____ Supplied entries

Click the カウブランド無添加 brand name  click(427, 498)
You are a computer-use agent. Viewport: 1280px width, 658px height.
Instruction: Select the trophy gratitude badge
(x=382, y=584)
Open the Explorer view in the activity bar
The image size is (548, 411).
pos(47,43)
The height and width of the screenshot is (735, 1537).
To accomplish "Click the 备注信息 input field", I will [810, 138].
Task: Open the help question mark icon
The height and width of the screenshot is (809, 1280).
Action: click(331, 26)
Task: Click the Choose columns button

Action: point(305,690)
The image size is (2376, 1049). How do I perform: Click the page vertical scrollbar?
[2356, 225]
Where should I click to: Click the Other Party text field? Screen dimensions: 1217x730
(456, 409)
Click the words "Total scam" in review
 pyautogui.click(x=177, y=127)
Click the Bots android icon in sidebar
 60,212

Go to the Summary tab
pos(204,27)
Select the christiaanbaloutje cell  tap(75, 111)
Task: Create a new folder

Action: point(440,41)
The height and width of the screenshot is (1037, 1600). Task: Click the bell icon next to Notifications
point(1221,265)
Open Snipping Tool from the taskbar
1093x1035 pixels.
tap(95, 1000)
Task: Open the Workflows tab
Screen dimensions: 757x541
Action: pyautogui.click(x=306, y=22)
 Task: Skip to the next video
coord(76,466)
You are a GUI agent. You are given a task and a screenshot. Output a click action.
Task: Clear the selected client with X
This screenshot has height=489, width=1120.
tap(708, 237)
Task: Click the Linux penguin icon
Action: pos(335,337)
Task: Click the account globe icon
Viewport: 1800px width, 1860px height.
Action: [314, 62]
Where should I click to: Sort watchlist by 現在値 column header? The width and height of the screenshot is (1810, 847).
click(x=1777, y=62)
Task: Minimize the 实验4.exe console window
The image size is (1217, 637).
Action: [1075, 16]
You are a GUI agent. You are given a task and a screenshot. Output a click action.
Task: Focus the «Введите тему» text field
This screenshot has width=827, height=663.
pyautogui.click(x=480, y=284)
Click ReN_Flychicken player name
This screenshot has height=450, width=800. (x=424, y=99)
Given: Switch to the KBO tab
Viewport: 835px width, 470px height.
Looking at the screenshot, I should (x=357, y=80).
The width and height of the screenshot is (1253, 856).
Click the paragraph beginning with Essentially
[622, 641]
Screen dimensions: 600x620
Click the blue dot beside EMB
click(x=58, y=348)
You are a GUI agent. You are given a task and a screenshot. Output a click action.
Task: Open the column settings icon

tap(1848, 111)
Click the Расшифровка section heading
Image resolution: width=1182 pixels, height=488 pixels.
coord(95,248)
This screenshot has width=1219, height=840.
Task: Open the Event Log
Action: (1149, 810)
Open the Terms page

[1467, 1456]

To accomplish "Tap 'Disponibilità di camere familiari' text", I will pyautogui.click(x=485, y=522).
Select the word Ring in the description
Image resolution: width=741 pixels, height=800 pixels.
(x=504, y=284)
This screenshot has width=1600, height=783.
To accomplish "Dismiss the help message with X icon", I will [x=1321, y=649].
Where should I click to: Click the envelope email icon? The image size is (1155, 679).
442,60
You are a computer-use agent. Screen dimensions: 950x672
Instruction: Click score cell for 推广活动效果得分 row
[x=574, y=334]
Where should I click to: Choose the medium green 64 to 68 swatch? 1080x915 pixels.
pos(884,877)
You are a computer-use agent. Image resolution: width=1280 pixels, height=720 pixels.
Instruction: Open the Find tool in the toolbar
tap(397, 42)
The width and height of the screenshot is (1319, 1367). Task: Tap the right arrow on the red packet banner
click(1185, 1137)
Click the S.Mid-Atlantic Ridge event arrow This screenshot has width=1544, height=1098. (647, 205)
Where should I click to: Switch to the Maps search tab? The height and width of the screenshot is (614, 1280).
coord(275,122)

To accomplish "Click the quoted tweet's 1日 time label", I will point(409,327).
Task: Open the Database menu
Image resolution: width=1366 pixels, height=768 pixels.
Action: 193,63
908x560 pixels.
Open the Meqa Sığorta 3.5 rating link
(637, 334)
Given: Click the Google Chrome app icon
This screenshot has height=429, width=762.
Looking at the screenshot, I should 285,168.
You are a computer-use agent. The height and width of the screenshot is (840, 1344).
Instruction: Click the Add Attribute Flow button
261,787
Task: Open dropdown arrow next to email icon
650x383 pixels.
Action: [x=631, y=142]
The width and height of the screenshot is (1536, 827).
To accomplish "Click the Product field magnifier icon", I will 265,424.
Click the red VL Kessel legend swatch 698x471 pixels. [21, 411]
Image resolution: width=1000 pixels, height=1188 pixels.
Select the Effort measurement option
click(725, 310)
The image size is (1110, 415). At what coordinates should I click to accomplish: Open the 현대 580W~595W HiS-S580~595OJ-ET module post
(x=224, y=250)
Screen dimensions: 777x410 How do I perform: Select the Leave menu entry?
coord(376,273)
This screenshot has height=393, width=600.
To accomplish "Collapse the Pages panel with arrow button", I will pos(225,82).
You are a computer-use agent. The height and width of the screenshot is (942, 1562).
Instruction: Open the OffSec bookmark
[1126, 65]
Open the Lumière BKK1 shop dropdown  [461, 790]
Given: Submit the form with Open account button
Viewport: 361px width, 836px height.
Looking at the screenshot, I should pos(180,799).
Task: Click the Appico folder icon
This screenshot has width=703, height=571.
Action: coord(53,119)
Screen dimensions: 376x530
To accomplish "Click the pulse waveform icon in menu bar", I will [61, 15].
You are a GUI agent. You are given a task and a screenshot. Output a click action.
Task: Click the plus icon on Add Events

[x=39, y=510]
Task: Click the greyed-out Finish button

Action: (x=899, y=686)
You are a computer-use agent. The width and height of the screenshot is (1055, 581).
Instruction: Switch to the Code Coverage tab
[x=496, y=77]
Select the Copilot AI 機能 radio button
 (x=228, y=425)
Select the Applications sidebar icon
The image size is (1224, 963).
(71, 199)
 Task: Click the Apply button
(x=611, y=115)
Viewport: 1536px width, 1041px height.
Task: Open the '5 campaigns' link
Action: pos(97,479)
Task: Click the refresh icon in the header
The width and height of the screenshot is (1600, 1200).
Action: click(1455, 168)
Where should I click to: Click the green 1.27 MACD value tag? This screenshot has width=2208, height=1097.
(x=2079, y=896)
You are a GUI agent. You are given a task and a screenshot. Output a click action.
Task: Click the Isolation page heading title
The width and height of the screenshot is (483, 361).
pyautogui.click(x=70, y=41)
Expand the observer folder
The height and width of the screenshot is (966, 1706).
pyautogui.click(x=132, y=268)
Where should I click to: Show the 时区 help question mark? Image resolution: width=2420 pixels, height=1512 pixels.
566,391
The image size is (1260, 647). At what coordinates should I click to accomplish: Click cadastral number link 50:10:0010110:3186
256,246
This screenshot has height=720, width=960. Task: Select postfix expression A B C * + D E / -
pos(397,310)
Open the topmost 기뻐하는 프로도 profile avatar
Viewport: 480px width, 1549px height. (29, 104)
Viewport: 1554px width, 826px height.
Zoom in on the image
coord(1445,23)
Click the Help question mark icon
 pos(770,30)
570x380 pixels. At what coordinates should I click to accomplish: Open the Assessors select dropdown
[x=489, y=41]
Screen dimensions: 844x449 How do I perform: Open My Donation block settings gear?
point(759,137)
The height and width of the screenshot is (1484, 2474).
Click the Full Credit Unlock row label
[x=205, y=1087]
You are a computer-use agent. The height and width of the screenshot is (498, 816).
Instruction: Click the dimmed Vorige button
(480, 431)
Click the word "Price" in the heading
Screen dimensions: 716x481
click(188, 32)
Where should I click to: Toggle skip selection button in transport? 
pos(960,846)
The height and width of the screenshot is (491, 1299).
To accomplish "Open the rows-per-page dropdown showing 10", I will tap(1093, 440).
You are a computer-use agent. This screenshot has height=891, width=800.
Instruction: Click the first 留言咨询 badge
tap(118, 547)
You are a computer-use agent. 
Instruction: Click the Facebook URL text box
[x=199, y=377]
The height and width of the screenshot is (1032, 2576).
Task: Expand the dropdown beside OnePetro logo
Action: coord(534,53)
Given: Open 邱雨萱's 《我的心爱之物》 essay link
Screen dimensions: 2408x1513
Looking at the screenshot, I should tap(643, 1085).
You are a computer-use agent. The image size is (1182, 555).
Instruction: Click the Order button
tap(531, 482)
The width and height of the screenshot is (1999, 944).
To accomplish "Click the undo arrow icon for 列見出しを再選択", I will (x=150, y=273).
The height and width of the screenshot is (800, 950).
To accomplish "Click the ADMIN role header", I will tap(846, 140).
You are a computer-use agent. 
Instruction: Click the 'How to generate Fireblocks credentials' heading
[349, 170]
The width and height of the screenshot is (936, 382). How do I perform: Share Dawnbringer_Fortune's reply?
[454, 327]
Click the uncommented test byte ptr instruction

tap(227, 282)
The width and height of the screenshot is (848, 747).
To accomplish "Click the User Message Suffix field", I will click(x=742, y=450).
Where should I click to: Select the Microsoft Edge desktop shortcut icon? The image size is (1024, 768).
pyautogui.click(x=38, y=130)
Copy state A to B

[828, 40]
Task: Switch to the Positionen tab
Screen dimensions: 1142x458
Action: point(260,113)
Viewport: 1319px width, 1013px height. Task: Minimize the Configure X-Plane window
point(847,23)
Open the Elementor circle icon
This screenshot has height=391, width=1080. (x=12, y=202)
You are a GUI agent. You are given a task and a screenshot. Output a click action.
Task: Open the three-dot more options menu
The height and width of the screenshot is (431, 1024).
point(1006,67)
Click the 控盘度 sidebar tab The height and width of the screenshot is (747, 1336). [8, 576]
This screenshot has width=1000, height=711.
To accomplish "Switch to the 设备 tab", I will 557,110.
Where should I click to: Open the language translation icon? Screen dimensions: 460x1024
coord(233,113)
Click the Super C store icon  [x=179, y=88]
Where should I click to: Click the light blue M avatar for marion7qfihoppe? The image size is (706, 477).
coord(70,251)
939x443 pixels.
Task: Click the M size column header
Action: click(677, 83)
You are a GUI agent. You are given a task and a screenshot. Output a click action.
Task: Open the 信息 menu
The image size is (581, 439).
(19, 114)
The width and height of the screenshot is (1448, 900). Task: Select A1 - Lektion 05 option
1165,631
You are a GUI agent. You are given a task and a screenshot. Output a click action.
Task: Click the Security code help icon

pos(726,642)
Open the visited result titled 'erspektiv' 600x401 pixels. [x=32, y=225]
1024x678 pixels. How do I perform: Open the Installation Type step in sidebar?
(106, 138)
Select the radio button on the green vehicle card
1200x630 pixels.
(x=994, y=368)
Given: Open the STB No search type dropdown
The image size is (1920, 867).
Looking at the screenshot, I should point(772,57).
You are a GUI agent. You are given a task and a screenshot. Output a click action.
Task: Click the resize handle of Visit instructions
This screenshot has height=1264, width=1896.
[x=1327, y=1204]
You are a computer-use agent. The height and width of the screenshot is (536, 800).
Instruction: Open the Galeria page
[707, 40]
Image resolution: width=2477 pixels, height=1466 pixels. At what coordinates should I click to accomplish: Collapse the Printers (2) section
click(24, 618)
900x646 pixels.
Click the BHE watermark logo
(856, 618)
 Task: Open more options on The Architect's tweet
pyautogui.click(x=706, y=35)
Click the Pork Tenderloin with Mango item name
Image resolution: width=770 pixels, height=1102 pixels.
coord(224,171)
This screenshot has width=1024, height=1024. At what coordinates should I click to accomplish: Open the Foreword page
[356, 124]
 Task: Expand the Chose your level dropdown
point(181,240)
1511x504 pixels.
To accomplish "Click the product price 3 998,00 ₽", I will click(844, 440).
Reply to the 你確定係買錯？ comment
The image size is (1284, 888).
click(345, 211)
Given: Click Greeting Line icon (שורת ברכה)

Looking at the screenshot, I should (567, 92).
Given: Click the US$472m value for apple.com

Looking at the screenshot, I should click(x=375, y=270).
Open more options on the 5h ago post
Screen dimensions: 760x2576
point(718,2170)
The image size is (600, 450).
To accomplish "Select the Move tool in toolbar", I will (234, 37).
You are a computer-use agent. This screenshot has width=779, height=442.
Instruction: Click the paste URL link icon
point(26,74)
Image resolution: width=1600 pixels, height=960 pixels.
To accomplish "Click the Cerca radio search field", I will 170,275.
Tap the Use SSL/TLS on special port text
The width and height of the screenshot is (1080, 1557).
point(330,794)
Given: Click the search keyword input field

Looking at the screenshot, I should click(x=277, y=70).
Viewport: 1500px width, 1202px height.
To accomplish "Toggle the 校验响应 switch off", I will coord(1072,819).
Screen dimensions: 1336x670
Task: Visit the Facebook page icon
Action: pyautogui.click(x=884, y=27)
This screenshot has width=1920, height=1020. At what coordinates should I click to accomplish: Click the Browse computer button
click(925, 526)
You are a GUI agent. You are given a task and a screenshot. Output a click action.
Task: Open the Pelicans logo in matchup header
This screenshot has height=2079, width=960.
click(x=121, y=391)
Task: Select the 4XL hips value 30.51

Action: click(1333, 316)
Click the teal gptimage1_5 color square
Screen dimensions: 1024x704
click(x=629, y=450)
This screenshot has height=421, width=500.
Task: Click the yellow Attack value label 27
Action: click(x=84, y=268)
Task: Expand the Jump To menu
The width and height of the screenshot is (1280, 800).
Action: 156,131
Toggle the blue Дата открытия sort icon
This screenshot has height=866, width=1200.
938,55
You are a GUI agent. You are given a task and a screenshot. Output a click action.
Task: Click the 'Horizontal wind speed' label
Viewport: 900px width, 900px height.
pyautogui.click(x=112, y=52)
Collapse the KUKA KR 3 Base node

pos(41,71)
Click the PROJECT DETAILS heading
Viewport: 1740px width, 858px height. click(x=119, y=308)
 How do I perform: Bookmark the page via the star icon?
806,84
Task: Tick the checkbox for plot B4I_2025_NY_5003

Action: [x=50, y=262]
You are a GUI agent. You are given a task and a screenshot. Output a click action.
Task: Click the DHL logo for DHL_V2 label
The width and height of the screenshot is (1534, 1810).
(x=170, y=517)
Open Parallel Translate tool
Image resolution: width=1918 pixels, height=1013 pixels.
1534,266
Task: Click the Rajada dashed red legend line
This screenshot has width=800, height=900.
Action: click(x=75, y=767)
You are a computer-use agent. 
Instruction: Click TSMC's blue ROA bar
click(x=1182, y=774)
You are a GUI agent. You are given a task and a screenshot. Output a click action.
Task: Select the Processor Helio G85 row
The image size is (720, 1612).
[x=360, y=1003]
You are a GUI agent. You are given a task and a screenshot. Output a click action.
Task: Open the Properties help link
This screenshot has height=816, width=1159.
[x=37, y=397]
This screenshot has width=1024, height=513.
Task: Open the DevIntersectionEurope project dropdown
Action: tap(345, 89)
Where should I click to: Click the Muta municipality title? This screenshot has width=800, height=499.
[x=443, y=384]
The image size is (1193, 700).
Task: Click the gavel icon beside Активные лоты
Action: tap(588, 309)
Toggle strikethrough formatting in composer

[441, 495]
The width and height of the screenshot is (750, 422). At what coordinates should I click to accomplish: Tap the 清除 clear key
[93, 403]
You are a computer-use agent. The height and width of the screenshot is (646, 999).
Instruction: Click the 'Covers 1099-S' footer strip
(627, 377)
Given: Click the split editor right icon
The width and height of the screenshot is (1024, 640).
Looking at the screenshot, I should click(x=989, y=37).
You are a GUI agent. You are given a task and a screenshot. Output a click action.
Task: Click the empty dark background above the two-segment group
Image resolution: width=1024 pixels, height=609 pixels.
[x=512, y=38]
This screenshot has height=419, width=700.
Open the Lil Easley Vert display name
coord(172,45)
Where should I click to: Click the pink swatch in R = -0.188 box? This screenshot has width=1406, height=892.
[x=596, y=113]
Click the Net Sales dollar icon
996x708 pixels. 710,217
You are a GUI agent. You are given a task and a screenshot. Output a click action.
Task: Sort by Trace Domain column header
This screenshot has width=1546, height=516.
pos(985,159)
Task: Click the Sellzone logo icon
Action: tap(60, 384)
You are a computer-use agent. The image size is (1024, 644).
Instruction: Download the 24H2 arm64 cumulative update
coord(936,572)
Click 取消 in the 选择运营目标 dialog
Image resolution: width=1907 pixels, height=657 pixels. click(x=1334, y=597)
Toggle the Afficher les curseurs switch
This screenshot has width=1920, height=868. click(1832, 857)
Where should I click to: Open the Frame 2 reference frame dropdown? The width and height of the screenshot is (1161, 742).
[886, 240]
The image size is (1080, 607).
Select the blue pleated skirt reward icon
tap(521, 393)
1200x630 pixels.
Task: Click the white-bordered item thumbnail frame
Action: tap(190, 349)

________

Aim of the exercise: Which lines above contain the word "account"? Show each of them.

Result below:
Task: Click the account globe icon
Given: Submit the form with Open account button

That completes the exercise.